In the era of LITT, this discussion becomes especially interesting. Many centers now routinely perform selective ablations of the mesial temporal lobe somewhat neglecting the discussion on ATL versus SAH. Many of those, who previously performed an ATL instead of an SAH, apparently convinced that a more complete resection leads to better seizure outcomes, have now switched to the selective concept, certainly driven by this new minimally invasive technology. In addition, Drane et al. indicated that LITT resulted in a better object recognition and naming outcome compared to open resection. Although this new technology has taken over in many centers in the US, initial evidence suggests a slightly lower seizure freedom than with open resections and long-term outcomes are still pending . Improved seizure outcomes following LITT have been associated with targeted resection of more anterior and mesial structures, including the amygdala, hippocampal head, parahippocampal gyrus and rhinal cortices . We will, however, likely face a good number of patients needing a reoperation. Initial experiences with re-operating on an ablated mesial temporal lobe suggest that we may expect a noninsignificant morbidity in these patients in the future.
This further raises the question of whether achieving seizure freedom early on is beneficial or whether a possibly safer surgical strategy with limited resections thus sparing cortical areas could be more advantageous for children. Longer duration of epilepsy is associated with impaired cognitive development and development after surgery does not necessarily catch up rather than improve slowly and steadily The age at which patients experience the largest benefits remains debated, but not losing any time when cognitive, psychological, and social development are at a critical phase could be an argument for early, definitive treatment Conversely, losing larger areas of brain parenchyma could cause serious long-lasting sequelae.
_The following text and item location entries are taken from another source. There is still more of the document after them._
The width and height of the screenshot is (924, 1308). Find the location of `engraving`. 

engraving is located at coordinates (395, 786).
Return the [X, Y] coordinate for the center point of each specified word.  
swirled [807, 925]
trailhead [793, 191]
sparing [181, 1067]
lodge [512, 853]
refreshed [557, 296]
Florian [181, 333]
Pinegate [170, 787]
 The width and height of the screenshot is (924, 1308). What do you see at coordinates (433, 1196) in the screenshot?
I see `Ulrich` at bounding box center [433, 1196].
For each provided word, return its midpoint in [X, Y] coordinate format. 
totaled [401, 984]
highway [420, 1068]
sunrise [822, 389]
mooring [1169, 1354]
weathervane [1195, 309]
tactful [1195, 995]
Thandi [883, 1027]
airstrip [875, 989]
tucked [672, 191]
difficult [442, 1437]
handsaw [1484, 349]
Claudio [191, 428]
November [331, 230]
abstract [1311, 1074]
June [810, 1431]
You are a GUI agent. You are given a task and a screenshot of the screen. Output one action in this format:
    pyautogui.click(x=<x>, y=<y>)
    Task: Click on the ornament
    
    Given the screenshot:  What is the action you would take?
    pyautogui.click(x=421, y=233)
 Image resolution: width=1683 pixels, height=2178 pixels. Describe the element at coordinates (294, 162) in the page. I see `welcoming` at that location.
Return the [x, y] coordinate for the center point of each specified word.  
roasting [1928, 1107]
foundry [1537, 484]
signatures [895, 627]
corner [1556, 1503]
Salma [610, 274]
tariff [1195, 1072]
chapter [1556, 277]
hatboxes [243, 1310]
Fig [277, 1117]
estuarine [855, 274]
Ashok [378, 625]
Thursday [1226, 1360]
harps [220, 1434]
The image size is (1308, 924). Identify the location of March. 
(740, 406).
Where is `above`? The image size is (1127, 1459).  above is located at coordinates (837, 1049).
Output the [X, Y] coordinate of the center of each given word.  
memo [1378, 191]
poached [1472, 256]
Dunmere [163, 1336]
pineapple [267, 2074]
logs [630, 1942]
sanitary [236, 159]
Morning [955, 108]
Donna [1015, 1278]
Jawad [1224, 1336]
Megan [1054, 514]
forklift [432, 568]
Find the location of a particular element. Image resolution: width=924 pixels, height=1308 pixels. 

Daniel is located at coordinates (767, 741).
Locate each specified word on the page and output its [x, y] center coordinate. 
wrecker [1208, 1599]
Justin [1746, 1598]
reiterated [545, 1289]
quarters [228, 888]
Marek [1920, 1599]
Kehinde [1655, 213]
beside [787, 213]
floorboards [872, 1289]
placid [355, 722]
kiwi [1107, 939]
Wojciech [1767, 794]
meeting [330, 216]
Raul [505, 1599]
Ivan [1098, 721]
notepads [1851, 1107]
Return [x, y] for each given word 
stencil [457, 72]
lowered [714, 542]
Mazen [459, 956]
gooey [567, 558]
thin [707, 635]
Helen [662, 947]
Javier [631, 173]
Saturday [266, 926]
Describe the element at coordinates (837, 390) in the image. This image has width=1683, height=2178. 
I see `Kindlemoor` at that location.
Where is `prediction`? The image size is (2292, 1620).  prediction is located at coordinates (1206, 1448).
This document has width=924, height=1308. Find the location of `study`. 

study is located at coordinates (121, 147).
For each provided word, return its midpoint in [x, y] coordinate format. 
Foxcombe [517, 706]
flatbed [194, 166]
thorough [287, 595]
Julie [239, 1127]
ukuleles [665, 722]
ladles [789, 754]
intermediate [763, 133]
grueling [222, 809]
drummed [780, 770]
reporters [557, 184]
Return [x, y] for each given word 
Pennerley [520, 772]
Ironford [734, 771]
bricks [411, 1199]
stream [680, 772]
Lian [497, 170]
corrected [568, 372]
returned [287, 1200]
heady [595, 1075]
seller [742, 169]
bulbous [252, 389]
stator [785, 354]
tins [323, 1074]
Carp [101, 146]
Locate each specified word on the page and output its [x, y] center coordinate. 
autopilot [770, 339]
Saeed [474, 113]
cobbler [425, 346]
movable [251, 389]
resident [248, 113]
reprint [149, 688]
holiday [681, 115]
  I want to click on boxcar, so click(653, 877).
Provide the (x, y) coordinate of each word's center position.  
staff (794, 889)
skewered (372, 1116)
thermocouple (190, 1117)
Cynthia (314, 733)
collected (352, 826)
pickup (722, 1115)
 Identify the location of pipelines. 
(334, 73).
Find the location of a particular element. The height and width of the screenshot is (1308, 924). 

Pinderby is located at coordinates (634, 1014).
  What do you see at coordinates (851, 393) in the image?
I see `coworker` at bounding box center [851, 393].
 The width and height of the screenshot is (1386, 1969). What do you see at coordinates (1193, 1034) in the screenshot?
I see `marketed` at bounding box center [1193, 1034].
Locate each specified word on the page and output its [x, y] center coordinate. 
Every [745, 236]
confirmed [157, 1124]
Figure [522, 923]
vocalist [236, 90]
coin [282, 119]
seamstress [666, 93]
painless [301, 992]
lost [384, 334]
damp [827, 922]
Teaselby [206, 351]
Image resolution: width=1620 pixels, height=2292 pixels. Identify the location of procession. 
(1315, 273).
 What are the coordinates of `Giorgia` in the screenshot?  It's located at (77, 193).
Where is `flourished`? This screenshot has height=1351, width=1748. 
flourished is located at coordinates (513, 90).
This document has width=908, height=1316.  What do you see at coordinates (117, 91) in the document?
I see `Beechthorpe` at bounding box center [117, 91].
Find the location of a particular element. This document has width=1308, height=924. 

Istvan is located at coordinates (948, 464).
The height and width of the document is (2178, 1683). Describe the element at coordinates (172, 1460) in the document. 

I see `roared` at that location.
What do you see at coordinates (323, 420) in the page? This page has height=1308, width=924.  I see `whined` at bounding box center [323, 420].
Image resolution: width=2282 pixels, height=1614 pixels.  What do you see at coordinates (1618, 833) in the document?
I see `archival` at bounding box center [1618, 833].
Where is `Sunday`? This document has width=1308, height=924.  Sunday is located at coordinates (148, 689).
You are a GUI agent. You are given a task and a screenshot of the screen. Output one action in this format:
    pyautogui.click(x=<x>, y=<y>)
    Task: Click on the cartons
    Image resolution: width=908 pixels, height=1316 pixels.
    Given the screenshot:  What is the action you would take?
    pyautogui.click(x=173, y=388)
For example, in pediatric stroke, lesion volume and a greater loss of network hubs are correlated with worse cognitive outcomes. However, additional surgery after a first, failed epilepsy surgery also entails the risk for lasting neuropsychological deficits Therefore, it remains a clinical challenge to differentiate children, who would likely benefit from larger resections and those for whom a more limited resection would be sufficient.
Evidence-based recommendations (agreed upon by majority of experts)
In children with TLE, ATL leads to excellent seizure control rates across centers. Even though the goal of reducing the neuropsychological impact of surgery by SAH and at the same time pertaining to the same seizure outcome as with ATL has not been convincingly achieved, SAH remains a valuable option in carefully selected cases. Selection criteria include (1) clear electro-clinical mesial TLE, (2) hippocampal sclerosis and/or atrophy on MRI, (3) absence of unequivocal atrophy in the lateral temporal lobe, and (4) absence of any other pathology in the temporal lobe ( Figs. 6.1 and 6.2 , Table 6.1 ).